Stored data
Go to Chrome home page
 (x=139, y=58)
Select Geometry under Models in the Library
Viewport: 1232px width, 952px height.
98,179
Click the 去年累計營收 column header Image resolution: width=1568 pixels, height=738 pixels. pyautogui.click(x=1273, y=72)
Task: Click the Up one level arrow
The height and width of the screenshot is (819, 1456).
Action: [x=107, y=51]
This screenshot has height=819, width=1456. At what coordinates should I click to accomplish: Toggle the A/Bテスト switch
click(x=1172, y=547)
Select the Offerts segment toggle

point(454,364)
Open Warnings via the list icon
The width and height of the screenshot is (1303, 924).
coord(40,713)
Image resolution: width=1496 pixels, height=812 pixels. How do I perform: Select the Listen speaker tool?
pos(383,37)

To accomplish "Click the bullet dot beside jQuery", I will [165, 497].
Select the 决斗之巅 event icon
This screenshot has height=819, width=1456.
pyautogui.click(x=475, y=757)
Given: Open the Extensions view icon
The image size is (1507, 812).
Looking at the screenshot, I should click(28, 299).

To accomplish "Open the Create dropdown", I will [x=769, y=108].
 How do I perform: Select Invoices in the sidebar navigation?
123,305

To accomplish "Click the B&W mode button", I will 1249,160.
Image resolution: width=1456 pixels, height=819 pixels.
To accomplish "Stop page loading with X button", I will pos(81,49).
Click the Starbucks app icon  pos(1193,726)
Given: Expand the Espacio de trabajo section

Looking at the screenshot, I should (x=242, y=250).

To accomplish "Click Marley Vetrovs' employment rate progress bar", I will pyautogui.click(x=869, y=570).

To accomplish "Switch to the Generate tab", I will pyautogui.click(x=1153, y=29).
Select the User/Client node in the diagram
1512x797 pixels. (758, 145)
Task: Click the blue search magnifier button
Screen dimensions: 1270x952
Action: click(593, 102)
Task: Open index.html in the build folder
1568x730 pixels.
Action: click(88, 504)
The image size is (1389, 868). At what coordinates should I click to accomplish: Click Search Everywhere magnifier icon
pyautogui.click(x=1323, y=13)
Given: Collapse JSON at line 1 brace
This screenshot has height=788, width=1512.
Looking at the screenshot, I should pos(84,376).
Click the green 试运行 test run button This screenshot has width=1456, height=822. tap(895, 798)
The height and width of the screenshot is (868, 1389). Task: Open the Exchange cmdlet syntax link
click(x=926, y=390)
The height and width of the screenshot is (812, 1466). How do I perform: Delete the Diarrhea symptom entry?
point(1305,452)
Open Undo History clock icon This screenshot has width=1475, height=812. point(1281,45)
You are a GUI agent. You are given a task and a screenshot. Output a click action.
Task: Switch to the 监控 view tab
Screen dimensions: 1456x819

Problem to work on
Can you repeat, word for word, every line above from the one containing "Click the Starbucks" down to the one containing "Open Undo History", including both?

Expected answer
Click the Starbucks app icon  pos(1193,726)
Given: Expand the Espacio de trabajo section

Looking at the screenshot, I should (x=242, y=250).

To accomplish "Click Marley Vetrovs' employment rate progress bar", I will pyautogui.click(x=869, y=570).

To accomplish "Switch to the Generate tab", I will pyautogui.click(x=1153, y=29).
Select the User/Client node in the diagram
1512x797 pixels. (758, 145)
Task: Click the blue search magnifier button
Screen dimensions: 1270x952
Action: click(593, 102)
Task: Open index.html in the build folder
1568x730 pixels.
Action: click(88, 504)
The image size is (1389, 868). At what coordinates should I click to accomplish: Click Search Everywhere magnifier icon
pyautogui.click(x=1323, y=13)
Given: Collapse JSON at line 1 brace
This screenshot has height=788, width=1512.
Looking at the screenshot, I should pos(84,376).
Click the green 试运行 test run button This screenshot has width=1456, height=822. tap(895, 798)
The height and width of the screenshot is (868, 1389). Task: Open the Exchange cmdlet syntax link
click(x=926, y=390)
The height and width of the screenshot is (812, 1466). How do I perform: Delete the Diarrhea symptom entry?
point(1305,452)
Open Undo History clock icon This screenshot has width=1475, height=812. point(1281,45)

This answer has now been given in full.